Rescatar a la propia familia

«El primer de guerra me llamaron del hospital. Bajé, operé a un herido, y volví a mi casa, que está a seis kilómetros, en Bazuyeh, el lugar donde nació Hasan Nasralá», me dice el doctor Ibrahim. «Volví a casa, comí, y me volvieron a telefonear. Entonces le pedí a mi mujer que me hiciera una pequeña maleta con ropa por si me tenía que quedar a dormir».

«Después no pude regresar, aunque mi mujer estaba allí con mis hijos. Y para mí, te lo digo, todo niño es importante, es como mi hijo. Por eso llevé con mi propio coche a Nabil hasta el barco. Por eso ahora me llama todos los meses desde EEUU. Pero escuchar a mi propio hijo que me llamaba por teléfono y me decía: “Papa ven a buscarme que no quiero morir”, fue una cosa deprimente, muy deprimente. Porque el no comprende por qué tú no lo puedes ir a buscar».
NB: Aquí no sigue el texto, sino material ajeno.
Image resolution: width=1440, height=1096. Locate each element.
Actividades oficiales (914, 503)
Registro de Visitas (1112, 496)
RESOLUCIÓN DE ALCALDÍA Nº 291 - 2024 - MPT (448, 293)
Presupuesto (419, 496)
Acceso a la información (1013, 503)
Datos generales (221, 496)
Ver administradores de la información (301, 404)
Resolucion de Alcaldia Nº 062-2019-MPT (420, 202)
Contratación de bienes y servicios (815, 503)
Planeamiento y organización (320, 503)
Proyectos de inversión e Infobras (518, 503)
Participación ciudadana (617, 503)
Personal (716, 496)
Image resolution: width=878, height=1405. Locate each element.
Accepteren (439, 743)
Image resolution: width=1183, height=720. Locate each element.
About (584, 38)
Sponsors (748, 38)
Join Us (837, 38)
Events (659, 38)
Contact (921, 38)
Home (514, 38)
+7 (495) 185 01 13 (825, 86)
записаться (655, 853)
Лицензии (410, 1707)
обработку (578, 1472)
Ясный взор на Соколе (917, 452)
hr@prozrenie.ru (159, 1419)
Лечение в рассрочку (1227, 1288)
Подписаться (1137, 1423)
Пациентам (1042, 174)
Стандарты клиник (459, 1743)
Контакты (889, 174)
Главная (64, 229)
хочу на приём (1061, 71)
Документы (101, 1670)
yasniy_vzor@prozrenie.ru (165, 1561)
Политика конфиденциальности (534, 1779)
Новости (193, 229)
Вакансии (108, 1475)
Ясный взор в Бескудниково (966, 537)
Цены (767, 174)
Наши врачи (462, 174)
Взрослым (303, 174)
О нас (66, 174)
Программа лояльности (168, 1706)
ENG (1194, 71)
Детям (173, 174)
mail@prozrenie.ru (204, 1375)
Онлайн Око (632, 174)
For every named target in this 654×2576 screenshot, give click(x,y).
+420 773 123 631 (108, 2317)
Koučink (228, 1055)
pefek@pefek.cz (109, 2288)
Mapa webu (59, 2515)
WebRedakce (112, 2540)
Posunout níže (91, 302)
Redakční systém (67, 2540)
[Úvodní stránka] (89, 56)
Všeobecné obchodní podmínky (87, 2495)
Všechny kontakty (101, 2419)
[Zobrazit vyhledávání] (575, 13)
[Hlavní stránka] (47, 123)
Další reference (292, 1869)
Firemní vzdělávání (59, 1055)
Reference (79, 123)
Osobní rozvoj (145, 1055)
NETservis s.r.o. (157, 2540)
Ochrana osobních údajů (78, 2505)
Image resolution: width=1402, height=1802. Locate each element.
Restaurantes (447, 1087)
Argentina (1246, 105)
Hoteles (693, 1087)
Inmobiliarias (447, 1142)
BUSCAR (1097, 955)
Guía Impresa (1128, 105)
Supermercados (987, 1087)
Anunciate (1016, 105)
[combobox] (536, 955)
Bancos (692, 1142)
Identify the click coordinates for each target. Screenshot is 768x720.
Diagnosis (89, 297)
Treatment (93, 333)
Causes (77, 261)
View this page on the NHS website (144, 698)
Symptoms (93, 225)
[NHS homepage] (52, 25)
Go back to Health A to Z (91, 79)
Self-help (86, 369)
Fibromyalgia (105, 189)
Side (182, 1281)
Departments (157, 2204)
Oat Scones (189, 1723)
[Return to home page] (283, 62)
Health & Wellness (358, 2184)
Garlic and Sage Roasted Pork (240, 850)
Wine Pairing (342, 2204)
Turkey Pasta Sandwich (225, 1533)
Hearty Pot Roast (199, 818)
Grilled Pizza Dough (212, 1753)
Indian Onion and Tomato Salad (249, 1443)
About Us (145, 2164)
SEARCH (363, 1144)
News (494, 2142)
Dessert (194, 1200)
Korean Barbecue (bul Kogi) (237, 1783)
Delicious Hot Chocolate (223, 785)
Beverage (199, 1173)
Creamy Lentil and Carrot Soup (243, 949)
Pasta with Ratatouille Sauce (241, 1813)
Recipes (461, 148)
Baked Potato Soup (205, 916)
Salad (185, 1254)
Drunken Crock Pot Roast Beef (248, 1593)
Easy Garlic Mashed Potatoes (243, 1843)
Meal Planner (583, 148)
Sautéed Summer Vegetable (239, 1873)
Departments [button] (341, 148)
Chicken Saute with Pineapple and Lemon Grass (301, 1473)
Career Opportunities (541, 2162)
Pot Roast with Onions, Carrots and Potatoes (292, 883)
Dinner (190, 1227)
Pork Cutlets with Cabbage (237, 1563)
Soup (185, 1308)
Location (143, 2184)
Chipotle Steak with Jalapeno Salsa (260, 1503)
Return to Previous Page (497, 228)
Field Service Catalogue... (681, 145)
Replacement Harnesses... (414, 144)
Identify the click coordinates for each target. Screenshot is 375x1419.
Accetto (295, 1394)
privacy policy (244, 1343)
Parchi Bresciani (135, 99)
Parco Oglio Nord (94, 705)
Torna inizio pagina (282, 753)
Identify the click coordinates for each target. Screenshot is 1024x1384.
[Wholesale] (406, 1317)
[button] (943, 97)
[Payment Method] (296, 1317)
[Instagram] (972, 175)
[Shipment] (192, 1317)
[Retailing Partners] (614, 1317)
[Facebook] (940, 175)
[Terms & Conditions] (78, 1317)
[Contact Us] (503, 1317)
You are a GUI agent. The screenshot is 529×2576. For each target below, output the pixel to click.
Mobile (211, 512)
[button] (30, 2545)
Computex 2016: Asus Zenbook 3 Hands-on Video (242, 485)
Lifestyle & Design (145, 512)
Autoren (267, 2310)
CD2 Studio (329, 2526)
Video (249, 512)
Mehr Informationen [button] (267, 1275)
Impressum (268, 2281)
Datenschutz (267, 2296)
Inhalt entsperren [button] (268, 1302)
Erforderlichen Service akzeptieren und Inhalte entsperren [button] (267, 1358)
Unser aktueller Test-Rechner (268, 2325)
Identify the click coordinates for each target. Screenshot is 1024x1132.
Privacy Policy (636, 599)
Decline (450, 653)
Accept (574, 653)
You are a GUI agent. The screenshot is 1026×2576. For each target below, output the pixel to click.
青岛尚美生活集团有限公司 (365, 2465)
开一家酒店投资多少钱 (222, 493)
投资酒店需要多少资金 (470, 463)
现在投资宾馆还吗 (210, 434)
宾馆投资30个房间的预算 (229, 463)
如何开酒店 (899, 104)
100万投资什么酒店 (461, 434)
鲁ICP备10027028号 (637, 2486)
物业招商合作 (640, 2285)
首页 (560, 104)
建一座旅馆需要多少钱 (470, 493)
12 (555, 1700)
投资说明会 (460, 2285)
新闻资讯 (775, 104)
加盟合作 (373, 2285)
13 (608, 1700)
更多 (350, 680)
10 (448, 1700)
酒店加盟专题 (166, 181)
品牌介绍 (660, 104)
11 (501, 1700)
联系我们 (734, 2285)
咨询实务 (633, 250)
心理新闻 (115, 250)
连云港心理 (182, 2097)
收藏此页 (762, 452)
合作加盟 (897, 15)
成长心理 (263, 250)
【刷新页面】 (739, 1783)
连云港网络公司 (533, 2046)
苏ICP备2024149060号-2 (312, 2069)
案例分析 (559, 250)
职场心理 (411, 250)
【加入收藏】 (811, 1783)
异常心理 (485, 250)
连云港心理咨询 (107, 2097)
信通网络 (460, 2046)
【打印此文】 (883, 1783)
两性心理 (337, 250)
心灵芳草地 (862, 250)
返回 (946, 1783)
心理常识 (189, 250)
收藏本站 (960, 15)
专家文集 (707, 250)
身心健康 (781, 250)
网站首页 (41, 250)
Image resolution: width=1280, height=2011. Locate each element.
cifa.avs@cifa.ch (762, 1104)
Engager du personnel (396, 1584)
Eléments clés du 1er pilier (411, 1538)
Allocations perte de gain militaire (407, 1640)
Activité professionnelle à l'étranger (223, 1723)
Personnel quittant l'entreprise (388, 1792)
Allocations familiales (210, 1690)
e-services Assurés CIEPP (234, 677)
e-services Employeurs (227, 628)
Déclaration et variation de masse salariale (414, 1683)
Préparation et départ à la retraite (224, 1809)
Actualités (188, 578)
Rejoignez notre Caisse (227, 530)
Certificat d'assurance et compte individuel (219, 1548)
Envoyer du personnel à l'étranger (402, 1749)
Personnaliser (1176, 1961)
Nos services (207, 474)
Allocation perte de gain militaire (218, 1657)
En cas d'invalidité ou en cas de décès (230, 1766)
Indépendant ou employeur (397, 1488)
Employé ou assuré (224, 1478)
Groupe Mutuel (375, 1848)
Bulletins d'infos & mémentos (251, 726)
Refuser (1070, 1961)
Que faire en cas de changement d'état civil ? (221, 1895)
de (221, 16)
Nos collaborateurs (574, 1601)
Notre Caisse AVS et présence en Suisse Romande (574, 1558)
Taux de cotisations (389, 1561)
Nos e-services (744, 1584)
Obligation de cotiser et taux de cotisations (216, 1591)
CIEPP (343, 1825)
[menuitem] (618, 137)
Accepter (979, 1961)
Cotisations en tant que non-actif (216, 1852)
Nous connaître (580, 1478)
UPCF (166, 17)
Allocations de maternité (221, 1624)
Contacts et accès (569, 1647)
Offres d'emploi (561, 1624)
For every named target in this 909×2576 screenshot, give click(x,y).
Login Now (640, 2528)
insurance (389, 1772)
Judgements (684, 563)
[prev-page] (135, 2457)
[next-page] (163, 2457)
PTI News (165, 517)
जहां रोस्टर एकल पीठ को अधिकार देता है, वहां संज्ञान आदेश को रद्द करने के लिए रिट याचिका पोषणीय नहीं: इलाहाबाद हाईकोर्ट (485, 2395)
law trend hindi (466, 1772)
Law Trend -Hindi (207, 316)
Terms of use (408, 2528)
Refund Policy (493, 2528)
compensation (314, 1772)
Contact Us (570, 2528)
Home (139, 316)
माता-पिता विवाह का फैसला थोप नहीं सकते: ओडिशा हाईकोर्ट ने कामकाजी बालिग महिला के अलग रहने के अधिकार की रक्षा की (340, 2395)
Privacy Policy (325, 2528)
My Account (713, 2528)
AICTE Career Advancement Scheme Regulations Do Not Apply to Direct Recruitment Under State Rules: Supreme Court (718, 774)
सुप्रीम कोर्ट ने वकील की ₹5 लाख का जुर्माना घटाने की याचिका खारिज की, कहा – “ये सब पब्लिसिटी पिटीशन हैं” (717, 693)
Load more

«Al final los fui a recoger con mi propio coche», afirma. «Me metí por las plantaciones de bananas, de naranjas. Era más fácil venir de Bazuyeh a Tiro, porque los israelíes decían, están huyendo. Pero yo tenía que ir en la dirección contraria. Y, además, no había carretera, la habían destruido».

«No era una guerra limpia, porque no existen las guerras limpias. Pero aquí no luchaban dos ejércitos. Aquí los israelíes bombardeaban las casas, las fábricas, las centrales eléctricas, las autopistas, los hospitales, las ambulancias, los coches. Era una guerra entre una gente indefensa y una potencia militar. Aquí cerca bombardearon una fábrica que hacía suero para los hospitales. ¿Por qué? A sesenta kilómetros al norte de Beirut bombardearon una fábrica de leche. ¿Por qué? Fue una guerra muy sucia».

«Mi mujer y mis hijos tienen pasaporte italiano. De la embajada me llamaban y me preguntaban: “¿Dónde están?”, “¿Cómo están?”, pero no venían a buscarlos. Tampoco lo hicieron los americanos ni los ingleses. Fui yo quién tuvo que llevarlos al puerto. Lo mismo que sucedió con Nabil, el niño estadounidense. Me llamaban y me decían: ¿Cómo está el niño? Y yo les pedía que lo vinieran a buscar, pero ellos me explicaban que tenían miedo, que era muy peligroso».

«Como te explicaba, era el último barco que partía con extranjeros desde Tiro. Se decía que los israelíes iban a ocupar el sur de Líbano. Y yo llevé a mi familia ese día, el 22 de julio. El embajador me decía: “Ven tú también”. Pero yo no fui. Subí a mi mujer al bote de goma, que los llevó hasta el barco. Iban más de cinco mil personas. Italianos, españoles, franceses, canadienses, estadounidenses. Mi obligación era quedarme aquí, con los heridos, por eso soy médico«.